Wednesday, May 28, 2008

RFK Remembered


Thursday, June 5 at 8 p.m. MPT will be the first television station since 1968 to broadcast Robert Kennedy Remembered, a tribute honoring the late politician’s life and work on the 40th anniversary of his assassination.

The Academy Awardwinning film by Charles Guggenheim was broadcast just once on all television networks when it was shown during the 1968 Chicago Democratic National Convention. This moving film tribute to a man who had hoped to win the presidency created an historic moment when it brought the proceedings to a standstill and the crowd, in tears, to its feet. It hasn’t been seen on television since.

Commissioned by the Kennedy family, the film begins with the funeral train to Washington, D.C., and follows the triumphs and tragedies in the late senator’s life through extraordinary newsreel footage, archival stills and home movies.

The film was produced in only four weeks—two months after the senator’s assassination—in order to meet the convention deadline. Charles Guggenheim, with the country’s resources at his fingertips, worked around the clock to complete this poignant eulogy and compelling reflection on the spirit, quality and commitment RFK brought to his life and work. Richard Burton narrates.

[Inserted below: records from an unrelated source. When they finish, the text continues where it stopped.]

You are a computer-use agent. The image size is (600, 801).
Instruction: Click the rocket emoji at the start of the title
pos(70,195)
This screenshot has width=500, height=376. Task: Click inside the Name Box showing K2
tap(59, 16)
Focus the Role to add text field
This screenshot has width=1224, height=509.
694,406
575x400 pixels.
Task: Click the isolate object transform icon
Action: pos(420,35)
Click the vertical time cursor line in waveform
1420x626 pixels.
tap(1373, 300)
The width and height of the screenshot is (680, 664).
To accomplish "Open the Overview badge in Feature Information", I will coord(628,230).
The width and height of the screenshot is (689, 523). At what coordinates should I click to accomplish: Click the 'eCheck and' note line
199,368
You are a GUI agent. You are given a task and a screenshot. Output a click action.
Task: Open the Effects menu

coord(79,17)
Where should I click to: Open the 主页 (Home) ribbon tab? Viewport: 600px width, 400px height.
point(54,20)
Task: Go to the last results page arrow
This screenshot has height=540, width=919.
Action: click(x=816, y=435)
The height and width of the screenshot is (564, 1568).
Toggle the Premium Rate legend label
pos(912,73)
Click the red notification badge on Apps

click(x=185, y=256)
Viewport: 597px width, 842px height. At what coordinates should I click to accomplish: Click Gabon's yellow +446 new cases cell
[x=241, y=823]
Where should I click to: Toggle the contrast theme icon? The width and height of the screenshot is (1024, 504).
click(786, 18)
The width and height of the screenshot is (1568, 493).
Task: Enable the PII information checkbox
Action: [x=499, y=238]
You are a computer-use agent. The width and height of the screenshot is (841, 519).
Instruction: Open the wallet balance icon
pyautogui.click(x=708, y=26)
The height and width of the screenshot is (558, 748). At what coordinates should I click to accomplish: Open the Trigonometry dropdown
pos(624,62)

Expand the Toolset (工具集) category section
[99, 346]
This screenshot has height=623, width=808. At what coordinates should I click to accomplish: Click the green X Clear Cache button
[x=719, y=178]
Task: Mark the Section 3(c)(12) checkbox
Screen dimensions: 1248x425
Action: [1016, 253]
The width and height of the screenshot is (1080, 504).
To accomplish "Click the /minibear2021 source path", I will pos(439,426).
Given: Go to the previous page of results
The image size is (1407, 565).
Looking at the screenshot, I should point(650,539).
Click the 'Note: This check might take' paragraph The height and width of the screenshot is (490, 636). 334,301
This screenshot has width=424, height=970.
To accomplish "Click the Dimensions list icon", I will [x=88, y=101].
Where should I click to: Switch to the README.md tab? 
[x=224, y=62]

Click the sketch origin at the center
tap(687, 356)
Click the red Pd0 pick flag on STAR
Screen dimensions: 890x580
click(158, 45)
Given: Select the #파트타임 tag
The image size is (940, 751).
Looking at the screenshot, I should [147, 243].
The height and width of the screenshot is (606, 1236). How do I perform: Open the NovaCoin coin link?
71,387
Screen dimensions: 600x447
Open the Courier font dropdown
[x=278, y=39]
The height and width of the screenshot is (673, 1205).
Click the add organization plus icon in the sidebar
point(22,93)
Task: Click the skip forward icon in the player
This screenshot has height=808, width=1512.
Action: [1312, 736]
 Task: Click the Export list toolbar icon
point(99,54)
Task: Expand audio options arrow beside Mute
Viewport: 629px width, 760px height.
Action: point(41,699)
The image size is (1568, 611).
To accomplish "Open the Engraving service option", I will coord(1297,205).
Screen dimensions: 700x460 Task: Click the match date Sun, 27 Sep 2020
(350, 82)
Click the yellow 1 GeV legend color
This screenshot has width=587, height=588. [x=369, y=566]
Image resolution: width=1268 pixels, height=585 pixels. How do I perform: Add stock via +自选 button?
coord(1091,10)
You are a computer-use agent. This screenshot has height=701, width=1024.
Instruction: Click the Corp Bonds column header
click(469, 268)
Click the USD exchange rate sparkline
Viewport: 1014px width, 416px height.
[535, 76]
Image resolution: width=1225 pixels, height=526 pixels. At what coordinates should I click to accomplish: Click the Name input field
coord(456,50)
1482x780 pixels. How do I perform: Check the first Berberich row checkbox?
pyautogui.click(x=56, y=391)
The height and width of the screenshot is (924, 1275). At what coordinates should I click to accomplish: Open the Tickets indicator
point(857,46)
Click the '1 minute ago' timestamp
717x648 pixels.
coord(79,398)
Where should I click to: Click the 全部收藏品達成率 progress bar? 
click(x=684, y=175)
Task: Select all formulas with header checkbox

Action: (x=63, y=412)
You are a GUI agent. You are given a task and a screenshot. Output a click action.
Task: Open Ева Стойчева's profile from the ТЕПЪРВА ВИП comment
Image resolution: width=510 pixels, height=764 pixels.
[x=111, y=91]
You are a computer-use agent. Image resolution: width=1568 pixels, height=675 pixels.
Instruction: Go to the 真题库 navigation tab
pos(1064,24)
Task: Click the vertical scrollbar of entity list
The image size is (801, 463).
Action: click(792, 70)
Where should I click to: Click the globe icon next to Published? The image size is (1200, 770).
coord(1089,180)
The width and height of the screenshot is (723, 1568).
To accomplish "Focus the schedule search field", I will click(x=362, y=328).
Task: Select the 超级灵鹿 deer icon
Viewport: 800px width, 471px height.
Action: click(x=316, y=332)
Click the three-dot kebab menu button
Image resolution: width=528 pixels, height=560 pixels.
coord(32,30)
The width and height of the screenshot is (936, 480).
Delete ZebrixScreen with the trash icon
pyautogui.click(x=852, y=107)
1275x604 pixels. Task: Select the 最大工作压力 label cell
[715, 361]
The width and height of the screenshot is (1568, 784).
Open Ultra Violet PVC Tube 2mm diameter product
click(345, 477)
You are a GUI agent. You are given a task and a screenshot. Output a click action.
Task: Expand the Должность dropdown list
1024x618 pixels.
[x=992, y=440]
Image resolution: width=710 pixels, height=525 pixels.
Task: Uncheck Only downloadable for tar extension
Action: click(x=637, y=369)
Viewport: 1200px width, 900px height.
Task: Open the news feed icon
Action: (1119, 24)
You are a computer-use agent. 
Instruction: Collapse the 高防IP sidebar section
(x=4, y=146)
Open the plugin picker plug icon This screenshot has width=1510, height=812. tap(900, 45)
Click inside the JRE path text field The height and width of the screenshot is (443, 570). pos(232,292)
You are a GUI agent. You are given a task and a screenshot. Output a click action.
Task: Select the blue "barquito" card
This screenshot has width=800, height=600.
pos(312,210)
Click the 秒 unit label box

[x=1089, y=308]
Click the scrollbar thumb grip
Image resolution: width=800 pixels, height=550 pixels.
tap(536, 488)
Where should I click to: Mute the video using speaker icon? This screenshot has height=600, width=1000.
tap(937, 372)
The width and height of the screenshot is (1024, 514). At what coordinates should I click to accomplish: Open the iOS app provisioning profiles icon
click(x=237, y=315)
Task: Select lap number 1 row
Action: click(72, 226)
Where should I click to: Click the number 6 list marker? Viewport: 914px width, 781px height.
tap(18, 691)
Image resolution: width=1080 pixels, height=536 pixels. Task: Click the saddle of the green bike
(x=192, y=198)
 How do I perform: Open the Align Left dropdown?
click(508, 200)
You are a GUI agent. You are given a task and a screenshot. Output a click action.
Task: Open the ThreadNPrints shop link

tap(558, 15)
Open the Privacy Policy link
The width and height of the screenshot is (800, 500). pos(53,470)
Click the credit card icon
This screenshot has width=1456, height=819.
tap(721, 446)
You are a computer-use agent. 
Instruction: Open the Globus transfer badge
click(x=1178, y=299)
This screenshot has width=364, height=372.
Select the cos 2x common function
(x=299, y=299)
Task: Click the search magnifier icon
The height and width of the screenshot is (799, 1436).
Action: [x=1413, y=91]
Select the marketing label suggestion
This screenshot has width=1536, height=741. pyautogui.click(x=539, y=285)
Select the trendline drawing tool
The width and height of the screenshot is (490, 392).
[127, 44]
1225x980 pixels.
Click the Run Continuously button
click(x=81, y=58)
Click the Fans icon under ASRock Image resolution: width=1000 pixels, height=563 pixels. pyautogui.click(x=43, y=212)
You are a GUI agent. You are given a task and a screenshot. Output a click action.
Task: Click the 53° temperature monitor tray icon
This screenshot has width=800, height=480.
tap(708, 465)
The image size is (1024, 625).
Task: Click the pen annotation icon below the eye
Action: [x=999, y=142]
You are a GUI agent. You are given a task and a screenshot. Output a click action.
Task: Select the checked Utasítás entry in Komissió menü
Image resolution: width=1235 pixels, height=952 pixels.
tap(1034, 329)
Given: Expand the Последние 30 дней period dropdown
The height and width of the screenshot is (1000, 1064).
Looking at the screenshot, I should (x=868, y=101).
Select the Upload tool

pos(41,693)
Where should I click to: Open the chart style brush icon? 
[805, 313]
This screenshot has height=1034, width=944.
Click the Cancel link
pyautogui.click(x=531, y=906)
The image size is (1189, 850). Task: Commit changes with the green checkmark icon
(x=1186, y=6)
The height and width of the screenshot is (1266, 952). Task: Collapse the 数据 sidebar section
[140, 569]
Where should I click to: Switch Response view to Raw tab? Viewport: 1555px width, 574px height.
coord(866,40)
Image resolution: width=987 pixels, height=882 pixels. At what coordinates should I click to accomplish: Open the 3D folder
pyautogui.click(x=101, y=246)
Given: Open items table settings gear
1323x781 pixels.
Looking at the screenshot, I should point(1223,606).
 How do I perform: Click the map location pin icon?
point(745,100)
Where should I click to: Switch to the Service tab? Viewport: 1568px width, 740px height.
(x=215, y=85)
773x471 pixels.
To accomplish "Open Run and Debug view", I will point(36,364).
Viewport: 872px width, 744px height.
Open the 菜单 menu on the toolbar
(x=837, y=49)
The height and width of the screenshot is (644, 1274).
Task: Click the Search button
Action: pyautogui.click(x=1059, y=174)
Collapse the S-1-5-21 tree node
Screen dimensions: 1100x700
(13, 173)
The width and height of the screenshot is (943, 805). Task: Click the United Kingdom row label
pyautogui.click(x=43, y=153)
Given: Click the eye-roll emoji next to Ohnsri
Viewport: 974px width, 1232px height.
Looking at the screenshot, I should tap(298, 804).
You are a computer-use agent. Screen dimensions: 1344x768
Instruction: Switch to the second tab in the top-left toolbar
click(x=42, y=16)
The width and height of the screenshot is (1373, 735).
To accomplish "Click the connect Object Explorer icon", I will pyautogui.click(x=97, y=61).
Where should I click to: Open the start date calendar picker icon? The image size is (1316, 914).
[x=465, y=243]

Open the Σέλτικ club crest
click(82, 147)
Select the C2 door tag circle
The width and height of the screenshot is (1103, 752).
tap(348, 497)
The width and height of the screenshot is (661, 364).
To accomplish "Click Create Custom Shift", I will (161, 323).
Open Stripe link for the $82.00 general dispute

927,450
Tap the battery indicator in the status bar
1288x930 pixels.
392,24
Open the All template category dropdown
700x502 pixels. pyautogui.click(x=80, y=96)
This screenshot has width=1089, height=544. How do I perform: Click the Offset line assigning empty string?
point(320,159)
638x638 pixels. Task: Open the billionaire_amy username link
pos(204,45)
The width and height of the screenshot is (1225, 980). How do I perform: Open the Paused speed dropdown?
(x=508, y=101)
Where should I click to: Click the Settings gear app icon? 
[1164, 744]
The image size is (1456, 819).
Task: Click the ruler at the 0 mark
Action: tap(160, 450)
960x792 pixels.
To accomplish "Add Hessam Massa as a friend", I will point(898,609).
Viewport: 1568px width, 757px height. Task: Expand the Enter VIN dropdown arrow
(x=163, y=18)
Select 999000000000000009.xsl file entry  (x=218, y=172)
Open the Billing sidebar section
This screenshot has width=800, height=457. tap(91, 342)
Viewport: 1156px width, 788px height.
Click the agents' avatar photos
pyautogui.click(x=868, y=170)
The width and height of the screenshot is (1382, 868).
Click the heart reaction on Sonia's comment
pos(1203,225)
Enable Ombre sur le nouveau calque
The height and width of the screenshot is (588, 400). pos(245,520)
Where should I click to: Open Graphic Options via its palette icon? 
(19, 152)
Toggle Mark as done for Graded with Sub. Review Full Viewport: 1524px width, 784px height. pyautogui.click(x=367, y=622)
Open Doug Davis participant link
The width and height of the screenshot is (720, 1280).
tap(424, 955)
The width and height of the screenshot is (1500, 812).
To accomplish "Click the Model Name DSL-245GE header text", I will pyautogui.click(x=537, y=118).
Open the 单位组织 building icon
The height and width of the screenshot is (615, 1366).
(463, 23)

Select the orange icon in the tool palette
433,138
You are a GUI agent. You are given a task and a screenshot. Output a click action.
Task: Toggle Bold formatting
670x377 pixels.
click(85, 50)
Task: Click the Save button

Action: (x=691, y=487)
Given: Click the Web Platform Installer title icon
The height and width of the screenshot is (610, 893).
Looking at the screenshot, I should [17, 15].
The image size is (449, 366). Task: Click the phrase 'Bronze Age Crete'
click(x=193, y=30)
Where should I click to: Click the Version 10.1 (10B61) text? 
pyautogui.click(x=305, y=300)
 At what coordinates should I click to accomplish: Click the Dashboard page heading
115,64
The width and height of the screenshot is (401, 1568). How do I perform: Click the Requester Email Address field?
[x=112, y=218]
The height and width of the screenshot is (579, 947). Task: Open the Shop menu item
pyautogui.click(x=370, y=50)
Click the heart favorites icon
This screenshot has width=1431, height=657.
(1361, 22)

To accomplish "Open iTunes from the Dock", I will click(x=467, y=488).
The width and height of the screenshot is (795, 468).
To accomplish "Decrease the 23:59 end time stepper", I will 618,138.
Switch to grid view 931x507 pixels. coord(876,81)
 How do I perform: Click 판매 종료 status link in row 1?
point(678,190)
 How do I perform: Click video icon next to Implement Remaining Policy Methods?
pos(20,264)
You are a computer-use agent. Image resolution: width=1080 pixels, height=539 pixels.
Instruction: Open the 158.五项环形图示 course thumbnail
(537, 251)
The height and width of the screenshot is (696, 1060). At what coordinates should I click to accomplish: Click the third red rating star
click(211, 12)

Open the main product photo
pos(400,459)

The film went on to win an Academy Award for Best Live Action Short Subject.

These are 30 goosebump-inducing minutes you won't want to miss.

Tuesday, May 20, 2008

The Big Read!

(Above: Rudolfo Anaya, author of classic coming-of-age novel, Bless Me Ultima.)

This month, people all across Baltimore have joined MPT and the Enoch Pratt Free Library to celebrate the power of words by reading Rudolfo Anaya’s classic coming-of-age novel Bless Me Ultima, part of the National Endowment for the Arts’ Big Read.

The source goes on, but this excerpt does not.